• [Data shown]:
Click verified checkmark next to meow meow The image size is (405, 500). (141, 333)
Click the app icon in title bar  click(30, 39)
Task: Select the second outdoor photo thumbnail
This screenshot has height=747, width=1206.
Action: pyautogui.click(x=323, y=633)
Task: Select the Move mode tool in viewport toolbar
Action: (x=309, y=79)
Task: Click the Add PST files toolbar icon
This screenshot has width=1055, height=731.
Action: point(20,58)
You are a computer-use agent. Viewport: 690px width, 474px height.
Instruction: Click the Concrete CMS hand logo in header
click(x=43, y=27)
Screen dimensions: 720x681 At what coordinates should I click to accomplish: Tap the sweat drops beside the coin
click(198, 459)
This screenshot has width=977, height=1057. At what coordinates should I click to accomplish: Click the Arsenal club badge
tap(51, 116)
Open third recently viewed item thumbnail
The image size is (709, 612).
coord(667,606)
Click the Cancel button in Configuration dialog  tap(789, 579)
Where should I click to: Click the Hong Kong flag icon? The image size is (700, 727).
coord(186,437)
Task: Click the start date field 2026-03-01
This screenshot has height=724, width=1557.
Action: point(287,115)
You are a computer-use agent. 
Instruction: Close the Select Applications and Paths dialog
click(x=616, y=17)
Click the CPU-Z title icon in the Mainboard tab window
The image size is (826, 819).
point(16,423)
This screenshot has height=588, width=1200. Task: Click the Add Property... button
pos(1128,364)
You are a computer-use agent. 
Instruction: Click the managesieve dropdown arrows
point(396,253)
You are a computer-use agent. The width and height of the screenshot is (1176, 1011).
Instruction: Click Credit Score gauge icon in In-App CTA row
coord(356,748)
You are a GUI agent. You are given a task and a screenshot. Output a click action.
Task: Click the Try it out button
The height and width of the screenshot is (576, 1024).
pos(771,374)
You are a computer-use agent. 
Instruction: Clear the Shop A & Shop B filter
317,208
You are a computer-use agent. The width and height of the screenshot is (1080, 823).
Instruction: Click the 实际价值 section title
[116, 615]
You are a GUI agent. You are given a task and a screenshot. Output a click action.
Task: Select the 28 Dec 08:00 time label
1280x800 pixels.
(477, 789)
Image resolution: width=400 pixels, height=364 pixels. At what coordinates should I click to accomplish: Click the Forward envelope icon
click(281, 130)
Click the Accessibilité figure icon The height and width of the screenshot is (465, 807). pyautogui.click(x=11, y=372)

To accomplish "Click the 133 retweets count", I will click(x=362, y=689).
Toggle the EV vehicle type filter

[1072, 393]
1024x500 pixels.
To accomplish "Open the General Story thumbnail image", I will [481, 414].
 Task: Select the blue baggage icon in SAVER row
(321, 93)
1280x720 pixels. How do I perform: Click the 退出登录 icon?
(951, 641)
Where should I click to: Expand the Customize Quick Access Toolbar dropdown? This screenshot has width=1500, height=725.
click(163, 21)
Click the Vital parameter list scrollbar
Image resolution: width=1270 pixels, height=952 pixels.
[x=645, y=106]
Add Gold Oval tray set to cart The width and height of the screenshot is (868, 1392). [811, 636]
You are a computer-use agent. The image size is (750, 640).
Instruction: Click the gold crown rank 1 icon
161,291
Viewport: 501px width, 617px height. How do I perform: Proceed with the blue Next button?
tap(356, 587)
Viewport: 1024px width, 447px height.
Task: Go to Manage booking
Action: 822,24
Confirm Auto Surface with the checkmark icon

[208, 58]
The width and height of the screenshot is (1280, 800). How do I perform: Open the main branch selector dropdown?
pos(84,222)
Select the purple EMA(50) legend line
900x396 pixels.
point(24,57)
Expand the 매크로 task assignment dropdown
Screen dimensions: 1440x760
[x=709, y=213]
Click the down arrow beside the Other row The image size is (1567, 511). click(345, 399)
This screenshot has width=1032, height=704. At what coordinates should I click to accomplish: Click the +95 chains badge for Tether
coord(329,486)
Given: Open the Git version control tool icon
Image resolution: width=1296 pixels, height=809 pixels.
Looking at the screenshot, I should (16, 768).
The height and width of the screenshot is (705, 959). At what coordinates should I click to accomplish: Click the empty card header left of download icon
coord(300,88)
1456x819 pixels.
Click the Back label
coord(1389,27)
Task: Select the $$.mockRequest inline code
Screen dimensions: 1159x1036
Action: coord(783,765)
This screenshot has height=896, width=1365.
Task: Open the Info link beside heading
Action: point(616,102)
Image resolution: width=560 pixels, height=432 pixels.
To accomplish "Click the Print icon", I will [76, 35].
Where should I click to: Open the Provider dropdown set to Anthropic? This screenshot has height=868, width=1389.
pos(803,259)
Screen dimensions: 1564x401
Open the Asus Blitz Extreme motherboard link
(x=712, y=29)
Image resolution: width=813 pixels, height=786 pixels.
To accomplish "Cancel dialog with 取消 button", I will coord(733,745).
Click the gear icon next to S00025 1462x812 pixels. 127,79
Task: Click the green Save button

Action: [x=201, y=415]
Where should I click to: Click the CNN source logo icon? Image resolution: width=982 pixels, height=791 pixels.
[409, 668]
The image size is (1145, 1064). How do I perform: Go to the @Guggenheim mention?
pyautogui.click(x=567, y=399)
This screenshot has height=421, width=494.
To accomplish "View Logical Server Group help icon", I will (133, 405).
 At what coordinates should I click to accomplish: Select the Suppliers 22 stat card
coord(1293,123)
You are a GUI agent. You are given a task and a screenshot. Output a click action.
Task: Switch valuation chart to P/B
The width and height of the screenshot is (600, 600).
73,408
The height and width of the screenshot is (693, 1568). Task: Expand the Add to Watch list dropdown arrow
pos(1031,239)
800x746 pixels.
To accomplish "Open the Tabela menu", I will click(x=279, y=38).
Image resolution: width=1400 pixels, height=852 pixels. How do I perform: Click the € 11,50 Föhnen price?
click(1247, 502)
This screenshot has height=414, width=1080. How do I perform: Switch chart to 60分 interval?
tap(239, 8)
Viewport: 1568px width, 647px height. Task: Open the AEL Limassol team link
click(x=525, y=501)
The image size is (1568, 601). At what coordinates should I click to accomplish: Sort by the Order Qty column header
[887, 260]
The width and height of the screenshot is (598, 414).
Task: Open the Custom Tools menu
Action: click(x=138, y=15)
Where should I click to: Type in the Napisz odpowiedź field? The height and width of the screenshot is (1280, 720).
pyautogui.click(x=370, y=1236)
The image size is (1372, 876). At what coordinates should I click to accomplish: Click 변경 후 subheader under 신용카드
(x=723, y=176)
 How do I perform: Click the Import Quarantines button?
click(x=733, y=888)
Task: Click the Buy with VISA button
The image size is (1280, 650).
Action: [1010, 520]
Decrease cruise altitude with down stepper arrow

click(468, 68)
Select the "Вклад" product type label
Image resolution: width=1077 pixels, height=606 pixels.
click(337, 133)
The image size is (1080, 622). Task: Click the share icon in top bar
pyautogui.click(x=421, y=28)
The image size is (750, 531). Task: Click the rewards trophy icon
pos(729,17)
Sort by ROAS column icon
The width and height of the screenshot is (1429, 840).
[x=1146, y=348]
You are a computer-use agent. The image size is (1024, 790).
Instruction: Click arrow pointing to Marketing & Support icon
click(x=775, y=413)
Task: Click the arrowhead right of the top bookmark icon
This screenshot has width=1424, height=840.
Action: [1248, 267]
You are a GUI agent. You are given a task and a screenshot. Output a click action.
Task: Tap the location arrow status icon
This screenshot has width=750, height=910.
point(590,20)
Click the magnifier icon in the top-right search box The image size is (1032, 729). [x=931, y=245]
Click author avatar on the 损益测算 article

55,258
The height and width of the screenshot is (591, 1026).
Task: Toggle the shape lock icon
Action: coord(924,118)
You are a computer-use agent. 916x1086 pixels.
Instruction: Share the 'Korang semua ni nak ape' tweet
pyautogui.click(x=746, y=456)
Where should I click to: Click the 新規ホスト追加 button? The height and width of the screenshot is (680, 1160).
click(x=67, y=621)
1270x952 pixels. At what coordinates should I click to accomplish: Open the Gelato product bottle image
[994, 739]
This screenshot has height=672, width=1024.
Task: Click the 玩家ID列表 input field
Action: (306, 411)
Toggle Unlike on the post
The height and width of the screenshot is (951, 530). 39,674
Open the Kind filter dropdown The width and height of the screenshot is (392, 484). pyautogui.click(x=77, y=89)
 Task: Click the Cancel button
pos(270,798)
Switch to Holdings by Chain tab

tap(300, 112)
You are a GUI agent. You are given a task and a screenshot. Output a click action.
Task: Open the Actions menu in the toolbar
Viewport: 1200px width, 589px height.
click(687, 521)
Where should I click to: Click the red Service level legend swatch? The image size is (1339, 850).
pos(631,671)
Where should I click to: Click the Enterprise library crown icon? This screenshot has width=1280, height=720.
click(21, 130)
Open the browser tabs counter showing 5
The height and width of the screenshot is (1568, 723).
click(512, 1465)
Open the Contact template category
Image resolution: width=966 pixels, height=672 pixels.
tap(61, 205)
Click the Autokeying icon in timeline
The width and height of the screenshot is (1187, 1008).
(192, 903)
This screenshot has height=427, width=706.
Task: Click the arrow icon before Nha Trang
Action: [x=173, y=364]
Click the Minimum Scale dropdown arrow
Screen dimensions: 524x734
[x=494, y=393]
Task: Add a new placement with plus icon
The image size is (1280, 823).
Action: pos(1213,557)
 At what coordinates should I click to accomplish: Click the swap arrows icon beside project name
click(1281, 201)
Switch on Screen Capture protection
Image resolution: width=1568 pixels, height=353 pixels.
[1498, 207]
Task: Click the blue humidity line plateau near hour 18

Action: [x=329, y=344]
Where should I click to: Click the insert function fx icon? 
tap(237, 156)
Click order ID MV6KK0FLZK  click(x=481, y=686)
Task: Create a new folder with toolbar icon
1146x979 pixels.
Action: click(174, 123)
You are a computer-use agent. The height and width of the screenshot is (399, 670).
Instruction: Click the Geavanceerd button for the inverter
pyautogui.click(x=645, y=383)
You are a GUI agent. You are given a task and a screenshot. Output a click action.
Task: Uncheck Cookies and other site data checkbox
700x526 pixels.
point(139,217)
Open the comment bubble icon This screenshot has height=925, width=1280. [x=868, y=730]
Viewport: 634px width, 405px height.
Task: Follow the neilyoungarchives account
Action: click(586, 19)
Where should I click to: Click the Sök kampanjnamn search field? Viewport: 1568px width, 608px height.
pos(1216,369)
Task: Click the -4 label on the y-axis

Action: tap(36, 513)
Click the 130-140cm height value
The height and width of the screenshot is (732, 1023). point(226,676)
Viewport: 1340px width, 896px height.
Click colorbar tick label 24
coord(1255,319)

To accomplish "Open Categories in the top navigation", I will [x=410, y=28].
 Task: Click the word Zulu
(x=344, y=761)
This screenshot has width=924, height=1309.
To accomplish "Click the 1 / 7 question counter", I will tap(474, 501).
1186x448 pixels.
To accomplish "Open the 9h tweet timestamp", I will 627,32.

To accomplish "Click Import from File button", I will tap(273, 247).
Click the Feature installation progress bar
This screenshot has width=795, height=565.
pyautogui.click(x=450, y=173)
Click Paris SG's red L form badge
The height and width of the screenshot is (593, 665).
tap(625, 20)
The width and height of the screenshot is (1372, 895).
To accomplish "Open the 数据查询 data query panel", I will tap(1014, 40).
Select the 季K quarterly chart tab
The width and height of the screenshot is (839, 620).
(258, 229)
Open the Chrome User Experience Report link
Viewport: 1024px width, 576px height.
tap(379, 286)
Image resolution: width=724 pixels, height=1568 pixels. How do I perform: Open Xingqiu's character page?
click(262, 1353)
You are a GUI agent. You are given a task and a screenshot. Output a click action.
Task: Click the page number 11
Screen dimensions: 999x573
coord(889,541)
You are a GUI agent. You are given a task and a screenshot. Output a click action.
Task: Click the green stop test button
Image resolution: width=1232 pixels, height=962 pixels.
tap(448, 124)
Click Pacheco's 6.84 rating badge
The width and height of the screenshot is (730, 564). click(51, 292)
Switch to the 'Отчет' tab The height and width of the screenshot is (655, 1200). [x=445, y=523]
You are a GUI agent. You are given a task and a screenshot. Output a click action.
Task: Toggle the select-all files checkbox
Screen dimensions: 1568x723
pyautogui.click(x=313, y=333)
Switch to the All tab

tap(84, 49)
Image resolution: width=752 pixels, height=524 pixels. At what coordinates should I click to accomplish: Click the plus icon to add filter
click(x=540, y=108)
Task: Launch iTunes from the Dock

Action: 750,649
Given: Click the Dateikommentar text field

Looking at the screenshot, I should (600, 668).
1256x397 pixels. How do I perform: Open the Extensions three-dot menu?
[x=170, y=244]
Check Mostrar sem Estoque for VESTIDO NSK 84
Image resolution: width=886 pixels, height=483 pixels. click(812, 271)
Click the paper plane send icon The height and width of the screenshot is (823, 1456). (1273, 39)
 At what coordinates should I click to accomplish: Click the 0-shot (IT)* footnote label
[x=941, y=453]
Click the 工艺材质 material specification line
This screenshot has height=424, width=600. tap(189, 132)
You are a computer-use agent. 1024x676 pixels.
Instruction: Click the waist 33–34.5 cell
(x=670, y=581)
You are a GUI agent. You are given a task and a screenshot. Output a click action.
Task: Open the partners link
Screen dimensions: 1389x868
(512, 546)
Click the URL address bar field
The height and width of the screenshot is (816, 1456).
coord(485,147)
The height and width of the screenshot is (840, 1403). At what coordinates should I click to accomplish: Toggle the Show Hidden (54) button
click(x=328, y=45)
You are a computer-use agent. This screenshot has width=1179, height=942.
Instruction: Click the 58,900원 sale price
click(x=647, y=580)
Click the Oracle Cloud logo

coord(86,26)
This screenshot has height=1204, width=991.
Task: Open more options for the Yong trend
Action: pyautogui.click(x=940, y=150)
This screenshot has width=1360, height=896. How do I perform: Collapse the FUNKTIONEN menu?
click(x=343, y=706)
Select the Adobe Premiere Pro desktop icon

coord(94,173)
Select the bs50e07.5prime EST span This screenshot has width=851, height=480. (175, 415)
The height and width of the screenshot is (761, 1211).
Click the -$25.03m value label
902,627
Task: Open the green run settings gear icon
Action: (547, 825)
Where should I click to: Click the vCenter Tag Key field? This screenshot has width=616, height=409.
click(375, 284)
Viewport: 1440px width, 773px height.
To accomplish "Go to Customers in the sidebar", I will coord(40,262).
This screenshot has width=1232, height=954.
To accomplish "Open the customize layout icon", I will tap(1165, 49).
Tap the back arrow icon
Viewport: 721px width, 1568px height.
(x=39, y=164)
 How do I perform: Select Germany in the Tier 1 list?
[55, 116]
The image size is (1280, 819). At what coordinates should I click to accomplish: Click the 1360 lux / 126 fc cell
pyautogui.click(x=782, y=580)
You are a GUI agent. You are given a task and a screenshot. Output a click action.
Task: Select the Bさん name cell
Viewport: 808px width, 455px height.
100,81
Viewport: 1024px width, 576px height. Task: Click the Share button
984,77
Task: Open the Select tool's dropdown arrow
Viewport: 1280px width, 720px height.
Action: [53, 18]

• [What the task requires]:
Read the entries and show each line that mentions "computer".

• [Completed task]:
You are a computer-use agent. Viewport: 690px width, 474px height.
You are a computer-use agent. 
You are a computer-use agent. 
You are a computer-use agent. The width and height of the screenshot is (1176, 1011).
You are a computer-use agent. 
You are a computer-use agent. The width and height of the screenshot is (1080, 823).
You are a computer-use agent. The image size is (750, 640).
You are a computer-use agent. The image size is (1024, 790).
You are a computer-use agent. 916x1086 pixels.
You are a computer-use agent. The height and width of the screenshot is (399, 670).
You are a computer-use agent. 1024x676 pixels.
You are a computer-use agent. This screenshot has width=1179, height=942.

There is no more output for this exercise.